» **Source passage**
*-*-*
Tuesday, September 7, 2010

Test Championship

Till about a month back, the question on everyone's minds was "How do we make the Tests less boring?". Of course, that was until it was revealed that the most fervent followers of the game - the bookies - like Test Cricket the best as they make the most money from it! Well, at least someone does...

Test cricket is always termed by most players - former, current and currently suspended - as the pinnacle of cricket, the ultimate test of your abilities on the field. With the exception of Chris Gayle, who was then blasted for such blasphemy. Drawing on my years of playing test cricket, (our own street test cricket version where hitting a six was considered out, to ensure more measured play) I can empathise with that opinion.

But, my views as a discerning observer of the more commonly known form of test cricket will be suitable for the purposes of this post.

Professional sport, after all, is a microcosm of life itself. Grown men and women try their best to out-do one another while staying within the boundaries and rules agreed upon by the sporting society. The advantage being that while your greatest of victories in life may go unnoticed by the vast majority, in sport your smallest of losses is likely to be put under the microscope. If you call that an advantage.

But, for me, test cricket comes the closest to simulating the vagaries of life within itself. The great test matches in history have had the glorious uncertainities - from the sudden change in behaviour of the pitch on the third day afternoon session leading to a collapse, deadly spell of reverse swing bolwing turning the match, dropped catches rued for days, debatable umpires' decisions, players having lively chats about each others wives, girlfriends, mothers, sisters, etc - spread over five days swing fortunes from one end to another, with the potential for an action packed Bollywood spice fest with a climax to match.

I admit some matches can get boring. But then, so can life.
*-*-*
» **Data extract**
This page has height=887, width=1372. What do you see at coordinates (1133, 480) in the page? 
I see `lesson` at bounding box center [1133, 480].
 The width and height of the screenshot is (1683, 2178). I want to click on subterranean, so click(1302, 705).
*-*-*
» **Exercise description**
In the post about Test cricket, what counted as out in the writer's street version of the game?

» **Solution**
Hitting a six was considered out.